There was a time, before the 1990s, where all disability charities had to do to raise money was put a disabled person, ideally a child, on a poster looking pitiful and describe how miserable their lives were to be on a winner. Then disabled people started to have a voice and made it very clear that they would not tolerate this abuse of their portrayal, and so these charities had to come up with a new way of promoting themselves, which was campaigning.
Campaigning started as a great fresh way of doing things but it has now become a problem in itself as everyone uses it. Campaigning is a way of charities to claim authority over an issue, and be a voice for a section of society, controlling their political contribution, often without the involvement of those they purport to represent, simply to be a ‘tear jerker’.
If we explore the news nowadays, a large proportion of it is simply controlled by charities who promote their campaigns as facts. If people knew that the campaign teams of many charities were made up of twenty something politically correct graduates who decided their campaigns on a whim, maybe this so-called news could be put in context. These teams think they can simply write a basic and leading questionnaire, promote it on social networks to those who will agree with them, especially with the leading questions, and then dare to report it as facts on the whole population, simplifying a complex issue, for the benefit of raising money, simply to pay their wages, and not help anyone else.
And the problem is while every disability charity claims to be the voice of disabled people is that they can contradict each other and here is a perfect example. Leonard Cheshire Disability has recently made a name for itself for trying to make 15 minutes social care calls illegal because they regard them as indefensible, declaring war on anyone who disagrees with them, which I do. While they use the image of a helpless isolated person having a get up call to win their argument, the fact is there are plenty of examples where a 15 minutes call may be suitable and desirable, which they will admit when pushed. But going against the spirit of personalisation, they want hours taken away from those with higher support packages to pay for 30 minutes calls to be imposed on people who may just need or want 15 minutes.
At the same time, Scope has been campaigning for people with moderate needs to have the level of social care they supposedly need or maybe want, although they fail to mention that could include people with broken legs and fails to take into account the use of technology or enablement. If Scope got their way, logic would dictate that those with moderate needs would need, want or prefer 15 minutes calls to assist them with the small amount of help they need. But Leonard Cheshire Disability is campaigning against 15 minutes calls and so by default campaigning against the needs of people with moderate needs.
Both charities claim to have the moral high ground and be the voice of disabled people, but can they both be right? I believe their true agenda is to bring more money into the national social care budget, so like the other providers, they can raise their care fees and so their ‘profits’, that exist in all but name, without actually improving the quality of service by helping more people with moderate needs or reducing the number of 15 minutes calls, probably increasing them. But because their call their marketing and political lobbying campaigning “on behalf of disabled people”, the public sees something so wonderful that it can not be challenged.
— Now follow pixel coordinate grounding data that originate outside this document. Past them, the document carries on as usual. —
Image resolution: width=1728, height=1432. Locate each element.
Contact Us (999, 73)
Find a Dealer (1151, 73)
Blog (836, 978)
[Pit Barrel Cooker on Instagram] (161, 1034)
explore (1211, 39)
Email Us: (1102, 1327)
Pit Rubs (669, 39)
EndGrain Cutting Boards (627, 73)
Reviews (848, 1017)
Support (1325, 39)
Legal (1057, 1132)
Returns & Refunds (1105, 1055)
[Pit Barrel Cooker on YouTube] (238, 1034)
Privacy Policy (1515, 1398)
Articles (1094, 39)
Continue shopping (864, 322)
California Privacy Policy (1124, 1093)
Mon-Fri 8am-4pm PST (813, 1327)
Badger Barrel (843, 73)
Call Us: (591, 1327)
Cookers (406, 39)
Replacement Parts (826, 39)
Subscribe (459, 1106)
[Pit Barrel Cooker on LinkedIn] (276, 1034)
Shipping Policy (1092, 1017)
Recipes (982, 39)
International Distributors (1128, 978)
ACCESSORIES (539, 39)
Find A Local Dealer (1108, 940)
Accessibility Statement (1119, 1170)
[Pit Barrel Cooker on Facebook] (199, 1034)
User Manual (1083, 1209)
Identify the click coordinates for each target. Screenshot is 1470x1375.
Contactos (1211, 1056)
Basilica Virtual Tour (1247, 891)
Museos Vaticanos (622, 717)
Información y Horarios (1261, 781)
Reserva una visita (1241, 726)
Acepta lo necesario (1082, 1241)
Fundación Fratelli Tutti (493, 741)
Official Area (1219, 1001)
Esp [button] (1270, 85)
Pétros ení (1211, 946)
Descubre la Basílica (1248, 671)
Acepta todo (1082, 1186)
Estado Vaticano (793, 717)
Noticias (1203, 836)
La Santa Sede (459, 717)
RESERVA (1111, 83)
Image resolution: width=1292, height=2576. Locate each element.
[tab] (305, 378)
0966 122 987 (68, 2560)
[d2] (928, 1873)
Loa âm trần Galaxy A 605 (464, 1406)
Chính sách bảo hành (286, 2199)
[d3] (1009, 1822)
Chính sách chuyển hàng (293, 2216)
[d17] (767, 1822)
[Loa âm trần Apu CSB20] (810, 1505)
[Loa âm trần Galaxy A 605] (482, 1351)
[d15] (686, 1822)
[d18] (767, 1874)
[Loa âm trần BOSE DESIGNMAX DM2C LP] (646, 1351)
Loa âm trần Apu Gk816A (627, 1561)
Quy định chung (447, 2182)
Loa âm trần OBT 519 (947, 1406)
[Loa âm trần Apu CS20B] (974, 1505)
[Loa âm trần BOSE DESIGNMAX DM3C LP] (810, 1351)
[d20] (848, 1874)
I believe charities will never be forced to be more accountable and change this abuse of the people they claim to represent until the general public properly understands what 21st century charities are and what they actually do, or don’t do, like help people. A perfect example is I am sure the NSPCA does not have a bank of trained volunteers working on Christmas Day peering through windows to make sure all the children in the country are having a good Christmas, but we are led to believe they are the only organisation that protects children, which begs the question of why do we have government funded children social service departments doing the same thing?
We should all know there are lies, damn lies and statistics, but that does not stop charities fooling the public with their fancy charts and misleading headlines as they use campaigning simply to keep themselves in business for the benefit of themselves, and often no one else. It is time for charities to stop campaigning, blaming the government for everything, and start going back to doing what they are supposed to be doing, which is helping the people who actually need their assistance.